Partridge Academy Papers

Collection Overview
Title: Partridge Academy Papers
Dates: 1826-1923
Creator: Partridge Academy
Repository: Drew Archival Library
Call Number: DAL.MSS.137
Accession Number:
Location: Fogg Archives Room
Quantity: 3 boxes and one binder
Language: English

Administrative Information
Access Restriction: Collection is open to researchers
Acquisition Information: Donated by Dorothy Wentworth in 1993; Mildred Glass in 1996; Ann Noyes in 1996.
Preferred Citation: DAL.MSS.137, Partridge Academy Papers, Duxbury Rural & Historical Society
Finding Aid Prepared by Archives Committee (prior to 2007)

Scope and Content:
The papers provide a substantial contribution to the historical record of Duxbury’s first high school, the Partridge Academy. They begin with the last will and testament of George Partridge, dated five years before his death in 1828. It spelled out in some detail the school he wished to be built and the principles on which it was to operate, set aside a bequest to provide funding, and dictated the financial arrangements that were to ensure a regular revenue stream for the future.

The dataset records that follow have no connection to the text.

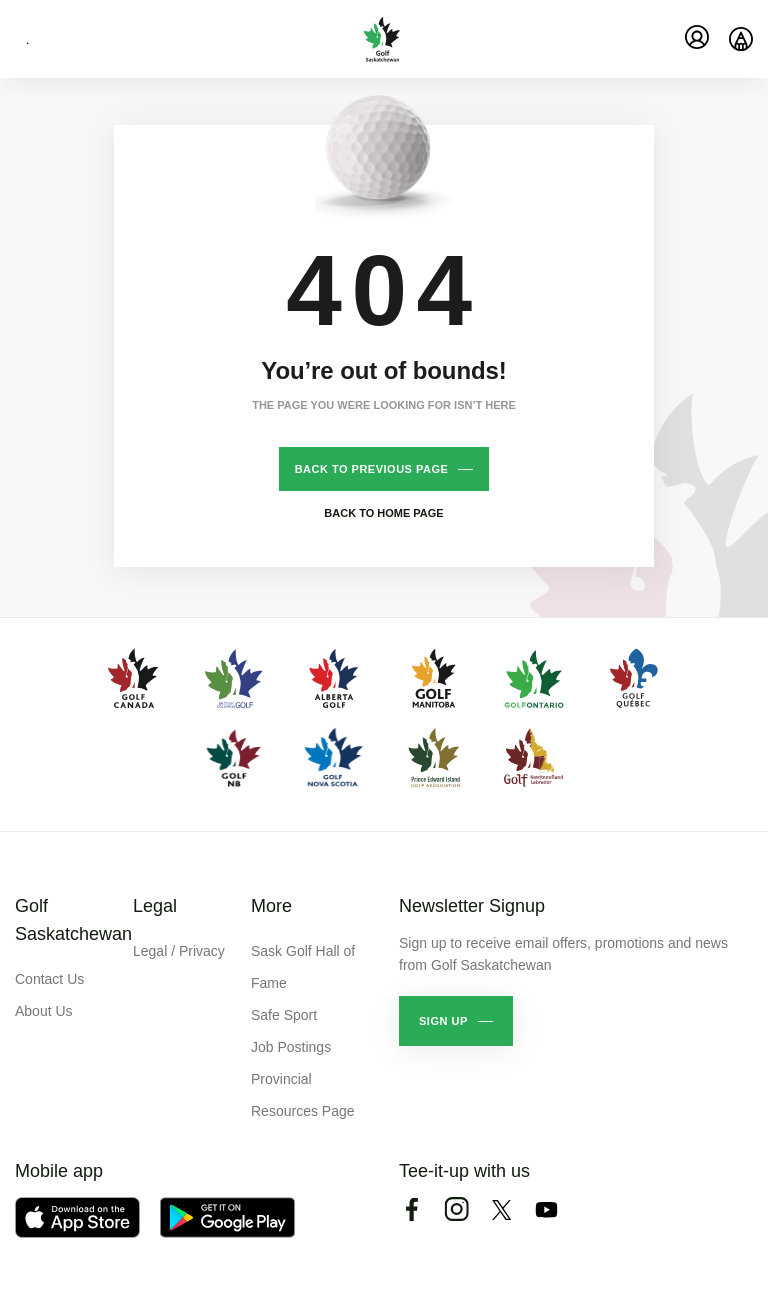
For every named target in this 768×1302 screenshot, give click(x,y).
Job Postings (291, 1047)
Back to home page (383, 513)
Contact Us (49, 979)
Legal (155, 906)
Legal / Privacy (179, 951)
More (271, 906)
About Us (44, 1011)
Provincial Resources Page (303, 1095)
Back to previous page (372, 469)
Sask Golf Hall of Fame (303, 967)
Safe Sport (284, 1015)
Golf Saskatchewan (73, 920)
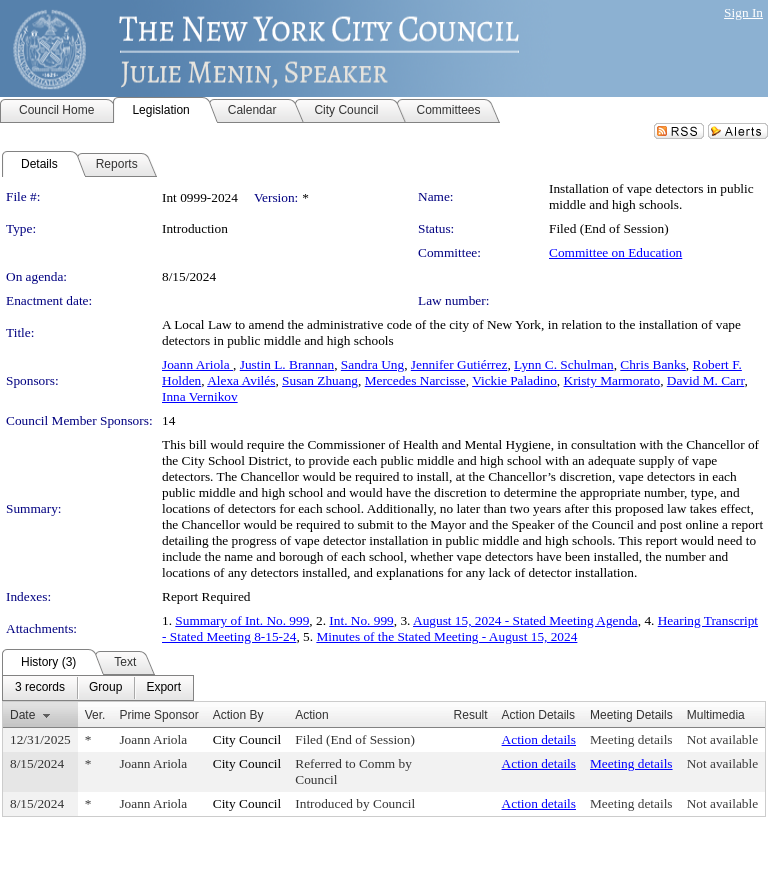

Regrettably, the papers offer only a very small sample of the minutes of the Board of Trustees (only two sets for meetings in 1844 and 1856 are included), but there are extensive Treasurer’s records from 1843-1890, as well as records of financial transactions with three of the early guarantors, Gershom Weston, Josiah Quincy, and George Ford.

Regular reports submitted to the Trustees by the school’s Preceptors offer a very close reading of school activities. The collection holds reports for 1855 through 1862, 1871, 1872, 1874 through 1879. There are also Principal’s Reports for 1890 and 1891, the change in title from Preceptor to Principal reflecting the merging of the Academy with Duxbury High School, and there is a Superintendant of Schools Report for that latter period.

Also included are letters accepting appointments to the Board of Trustees, and letters of resignation, as well as letters of application for the Preceptorship and the faculty letters of resignation from these positions. Records of student academic performance and attendance are few, but there are programs of graduation from 1880 to 1923 (with some omissions), and they are valuable because they list the names of graduates.

Most of these papers were given to the Society by Dorothy Wentworth, a gift recorded on March 10, 1993. They have been augmented by graduation programs for the years 1895 through 1903 and for 1919 and 1921, a gift from Mildred Glass entered into the Society’s archives on Sept. 11, 1996, and a program for 1909 was given by Ann Noyes and entered into the collection also in 1996.

Biographical Sketch:
When George Patridge of Duxbury died in 1829, he left a will that bequeathed $10,000 in trust to establish a school or academy in the town. Five trustees named in the will were directed to hold this fund until it accumulated enough interest to permit the purchase of land and the construction of a building suitable for a school. Partridge Academy broke ground in 1843 and was ready for occupancy by the end of the following year. The first classes were held in January 1845.

By agreement between the School Committee and the Academy trustees, it soon served the town as its only high school. The Town Report of 1873-1874 mentioned the sum of $150 paid to the Academy as a high school “for some years,” and the following years stated, “It does not fall within the province of the School Committee to report officially concerning the Partridge Academy, as such. The arrangements however, entered into between the Trustees of the Academy and the School Committee on the 11th of April 1874, by which the Academy has been recognized and sued as the High School of the town, bring it properly within the limits of this report.”

By 1881 the town and the Commonwealth each contributed $150 per year to the school, a sum that gradually grew over the years until by 1903 it had become $1000, state law dictating that the Academy’s curriculum be approved by the school committee. In 1926 Duxbury reorganized its school system and built a new high school, and the old Academy building reverted to the town. In 1933 it was destroyed by fire.